Additionally, when you eat too quickly, air gets into your stomach and overloads it. While this can produce more acid leading to heartburn or gastroesophageal reflux disease (GERD), it can also make you embarrassingly gassy.

Eating at a slower pace can help you enjoy your meal

Granted, you’ll already enjoy your food more if you don’t have heartburn, GERD, gas and bloating, but slowing down when you’re enjoying a meal can help you savor whatever it is you’re eating, as it allows you to be more aware.

You’ll find that you’re more aware of the texture, flavor and smell of the food, making the meal more interesting and memorable. This is especially great if you’re eating at a restaurant and you want to enjoy the moment.

eating fast, eating too much

How to Adapt the 20 Minute Eating Rule
If you have a habit of eating a lot, and doing so quickly, you won’t change that overnight. However, there are plenty of tips you can use to improve the time you take to eat a meal and eat as slow as 20 minutes for each meal.

1. Choose high-fiber foods that take more time to chew

What could you eat faster, raw broccoli or a breadstick? The high fiber, fresh veggie will take you longer to eat, simply because of its texture. Plus, the nutrients will fill you up faster! While you’re learning to slow down your eating habits, you’ll also be building some really healthy ones!

2. Put down your utensils between bites

This tip can feel daunting, but it isn’t as bad as you might think. In between bites, set down your utensil. It’s a small move, but the action forces you to slow down, even the smallest amount, and really focus on checking in with your body to determine if you’re full or not yet.

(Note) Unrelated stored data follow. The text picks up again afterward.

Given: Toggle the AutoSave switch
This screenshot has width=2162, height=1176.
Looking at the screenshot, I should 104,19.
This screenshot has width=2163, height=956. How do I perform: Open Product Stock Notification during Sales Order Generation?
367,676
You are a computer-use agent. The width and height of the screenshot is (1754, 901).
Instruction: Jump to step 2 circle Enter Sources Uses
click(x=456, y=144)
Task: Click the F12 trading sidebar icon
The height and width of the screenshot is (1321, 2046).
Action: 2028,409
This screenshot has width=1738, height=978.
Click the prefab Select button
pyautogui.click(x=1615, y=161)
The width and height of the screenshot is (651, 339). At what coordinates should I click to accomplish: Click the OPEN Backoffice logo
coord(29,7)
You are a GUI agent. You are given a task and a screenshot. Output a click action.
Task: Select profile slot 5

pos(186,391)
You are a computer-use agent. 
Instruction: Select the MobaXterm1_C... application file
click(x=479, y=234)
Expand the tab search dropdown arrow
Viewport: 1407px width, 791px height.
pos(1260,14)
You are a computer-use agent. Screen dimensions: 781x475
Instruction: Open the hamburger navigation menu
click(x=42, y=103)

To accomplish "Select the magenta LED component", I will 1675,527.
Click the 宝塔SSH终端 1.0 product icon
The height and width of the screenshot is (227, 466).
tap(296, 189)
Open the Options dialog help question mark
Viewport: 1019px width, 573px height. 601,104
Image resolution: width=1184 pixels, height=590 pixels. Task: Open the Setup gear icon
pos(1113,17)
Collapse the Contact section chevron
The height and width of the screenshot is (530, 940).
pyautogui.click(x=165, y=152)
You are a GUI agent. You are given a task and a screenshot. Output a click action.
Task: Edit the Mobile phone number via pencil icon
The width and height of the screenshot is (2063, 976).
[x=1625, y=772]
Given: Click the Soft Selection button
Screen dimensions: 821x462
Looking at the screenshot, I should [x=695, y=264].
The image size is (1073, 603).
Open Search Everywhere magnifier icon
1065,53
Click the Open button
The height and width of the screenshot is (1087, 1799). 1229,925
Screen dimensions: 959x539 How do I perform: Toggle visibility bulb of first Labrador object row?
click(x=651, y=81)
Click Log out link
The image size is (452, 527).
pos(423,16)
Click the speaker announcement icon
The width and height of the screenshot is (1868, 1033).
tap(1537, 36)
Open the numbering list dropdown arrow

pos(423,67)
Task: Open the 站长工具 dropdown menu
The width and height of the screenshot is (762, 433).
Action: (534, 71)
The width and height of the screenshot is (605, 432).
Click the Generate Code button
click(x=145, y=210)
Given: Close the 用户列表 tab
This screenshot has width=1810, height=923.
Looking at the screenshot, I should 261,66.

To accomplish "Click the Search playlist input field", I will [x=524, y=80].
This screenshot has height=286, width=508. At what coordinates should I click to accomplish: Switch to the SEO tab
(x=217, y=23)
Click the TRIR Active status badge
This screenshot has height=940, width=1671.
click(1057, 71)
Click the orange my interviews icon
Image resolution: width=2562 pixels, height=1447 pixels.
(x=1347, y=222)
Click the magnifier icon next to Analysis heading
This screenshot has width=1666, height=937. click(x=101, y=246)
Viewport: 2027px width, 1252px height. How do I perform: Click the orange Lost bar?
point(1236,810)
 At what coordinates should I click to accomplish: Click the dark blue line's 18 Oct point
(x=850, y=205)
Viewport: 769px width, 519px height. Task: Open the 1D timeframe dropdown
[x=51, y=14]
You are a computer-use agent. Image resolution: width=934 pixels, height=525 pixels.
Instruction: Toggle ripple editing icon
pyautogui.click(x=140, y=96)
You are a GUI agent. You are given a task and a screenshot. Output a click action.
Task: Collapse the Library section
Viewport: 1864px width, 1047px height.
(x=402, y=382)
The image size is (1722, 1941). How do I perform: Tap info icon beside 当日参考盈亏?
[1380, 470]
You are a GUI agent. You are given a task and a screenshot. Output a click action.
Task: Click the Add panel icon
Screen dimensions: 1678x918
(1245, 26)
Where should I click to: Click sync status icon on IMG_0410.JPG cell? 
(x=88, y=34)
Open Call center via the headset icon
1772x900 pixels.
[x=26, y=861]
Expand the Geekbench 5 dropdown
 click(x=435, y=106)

3. Try setting a minimum number of chews per bite

When you aren’t breaking down your food into tiny pieces, it can be very challenging to digest later on. Try to set a minimum number of chews per bite. This can be five or thirty-five, whatever feels best to you. Once you get into the habit, you won’t even have to count anymore.

4. Find another slow eater and pace yourselves to them

If you are aware you eat quickly, it’s probably because someone you dine with has pointed it out to you. The next time you eat with them, focus on the pace in which they consume their meal and match up to them. You don’t have to mirror them to the point they are uncomfortable, just find some self-awareness.

5. Talk with people who eat with you and slow down your eating pace

Be sociable. When you’re dining with someone, carry on a conversation. You’ll be amazed at how much less you need to eat to feel full.
Slow and Steady Wins

As you approach your next meal, and every meal thereafter, try to treat the experience like a memory to be made. If you go into the experience aware of the need to make it memorable, you may find yourself having an easier time slowing down to eat.

No matter how you have to train yourself to slow down, you’ll be grateful you took the time to do so. No meal and no rushed timeline is worth losing your health.